Her family’s hope and healing are personified in her nieces, who are university students at the University of Central Americana in San Salvador. “I look forward to celebrating this moment with them.”

When Franco moved to Spokane to fulfill her apostolic novitiate, she didn’t want to be in the United States. “I was upset with this country,” she admitted. “I was upset with whoever killed my father.”

Brutality makes the Gospel urgent

The United States’ involvement in the Salvadoran Civil War is complicated. According to the PBS-produced documentary “Enemies of War:”

The Civil War raged on in El Salvador, fueled by U.S. aid to the Salvadoran military. The government harshly repressed dissent, and at least 70,000 people lost their lives in killings and bombing raids waged against civilians throughout the countryside.
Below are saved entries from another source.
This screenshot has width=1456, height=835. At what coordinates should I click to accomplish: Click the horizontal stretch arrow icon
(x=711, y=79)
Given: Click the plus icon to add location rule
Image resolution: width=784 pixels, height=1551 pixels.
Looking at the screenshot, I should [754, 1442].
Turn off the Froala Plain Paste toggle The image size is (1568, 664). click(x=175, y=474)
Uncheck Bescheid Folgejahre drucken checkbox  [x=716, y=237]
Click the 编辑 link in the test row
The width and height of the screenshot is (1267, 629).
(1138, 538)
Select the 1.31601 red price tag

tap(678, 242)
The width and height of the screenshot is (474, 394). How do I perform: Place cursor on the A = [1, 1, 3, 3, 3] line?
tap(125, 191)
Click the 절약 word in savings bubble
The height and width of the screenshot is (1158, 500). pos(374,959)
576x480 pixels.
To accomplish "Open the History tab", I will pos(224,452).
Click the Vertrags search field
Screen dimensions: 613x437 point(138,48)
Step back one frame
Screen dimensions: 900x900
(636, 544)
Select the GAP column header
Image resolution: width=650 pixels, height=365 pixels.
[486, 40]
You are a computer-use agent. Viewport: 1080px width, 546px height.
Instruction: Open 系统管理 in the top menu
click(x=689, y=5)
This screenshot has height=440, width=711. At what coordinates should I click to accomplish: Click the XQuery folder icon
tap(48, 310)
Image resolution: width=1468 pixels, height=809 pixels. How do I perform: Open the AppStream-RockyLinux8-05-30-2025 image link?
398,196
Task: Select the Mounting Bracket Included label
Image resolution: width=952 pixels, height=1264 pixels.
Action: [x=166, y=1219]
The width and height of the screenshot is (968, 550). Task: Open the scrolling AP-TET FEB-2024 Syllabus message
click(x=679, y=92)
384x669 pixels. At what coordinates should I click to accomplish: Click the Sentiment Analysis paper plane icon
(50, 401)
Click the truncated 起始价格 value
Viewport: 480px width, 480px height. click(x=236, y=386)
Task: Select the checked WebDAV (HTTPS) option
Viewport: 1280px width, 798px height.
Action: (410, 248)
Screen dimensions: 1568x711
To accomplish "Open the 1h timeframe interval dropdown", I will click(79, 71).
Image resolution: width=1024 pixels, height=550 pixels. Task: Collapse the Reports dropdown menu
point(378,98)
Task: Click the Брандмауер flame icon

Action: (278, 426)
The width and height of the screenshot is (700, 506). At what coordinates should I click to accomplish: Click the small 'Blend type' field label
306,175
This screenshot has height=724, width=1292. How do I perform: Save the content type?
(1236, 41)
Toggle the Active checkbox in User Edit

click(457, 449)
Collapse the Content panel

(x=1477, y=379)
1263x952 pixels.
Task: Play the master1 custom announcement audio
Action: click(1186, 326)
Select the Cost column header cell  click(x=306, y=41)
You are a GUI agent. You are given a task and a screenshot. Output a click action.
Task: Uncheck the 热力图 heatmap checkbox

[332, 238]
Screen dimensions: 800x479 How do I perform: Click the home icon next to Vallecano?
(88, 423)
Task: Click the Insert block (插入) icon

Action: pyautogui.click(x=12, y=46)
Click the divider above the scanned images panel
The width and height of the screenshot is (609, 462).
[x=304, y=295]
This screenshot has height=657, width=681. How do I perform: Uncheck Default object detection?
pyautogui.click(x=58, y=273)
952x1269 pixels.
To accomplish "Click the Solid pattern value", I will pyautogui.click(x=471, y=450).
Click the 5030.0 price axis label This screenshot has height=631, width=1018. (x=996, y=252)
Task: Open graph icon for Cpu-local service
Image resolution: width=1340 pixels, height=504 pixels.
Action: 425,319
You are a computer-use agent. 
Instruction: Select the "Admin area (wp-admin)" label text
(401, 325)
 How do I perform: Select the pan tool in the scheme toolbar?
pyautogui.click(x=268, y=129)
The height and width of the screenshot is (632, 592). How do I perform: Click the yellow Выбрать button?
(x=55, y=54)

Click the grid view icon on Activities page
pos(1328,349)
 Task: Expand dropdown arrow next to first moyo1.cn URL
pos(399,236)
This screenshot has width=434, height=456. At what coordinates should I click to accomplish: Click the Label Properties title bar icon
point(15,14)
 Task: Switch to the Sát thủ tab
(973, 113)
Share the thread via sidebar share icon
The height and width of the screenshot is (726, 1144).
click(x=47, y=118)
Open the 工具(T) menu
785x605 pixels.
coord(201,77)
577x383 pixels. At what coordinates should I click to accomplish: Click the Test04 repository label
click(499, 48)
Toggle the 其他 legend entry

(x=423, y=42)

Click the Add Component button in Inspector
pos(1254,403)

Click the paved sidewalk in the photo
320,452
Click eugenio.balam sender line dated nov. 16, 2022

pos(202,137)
The country’s infrastructure had crumbled, and the nation appeared to be no closer to its goals of peace, prosperity and social justice than when the process began.

Among these dead were Romero, Franco’s father and brothers, and José Estanislao Orellana Villalobos, the father of another Sister of Providence, Sr. Ana Orellana-Gamero.

“I was living in Italy when it happened,” Orellana-Gamero explained. “My uncle, the local priest, told me my father died of a heart attack. It wasn’t for another year that I was told what had really happened.”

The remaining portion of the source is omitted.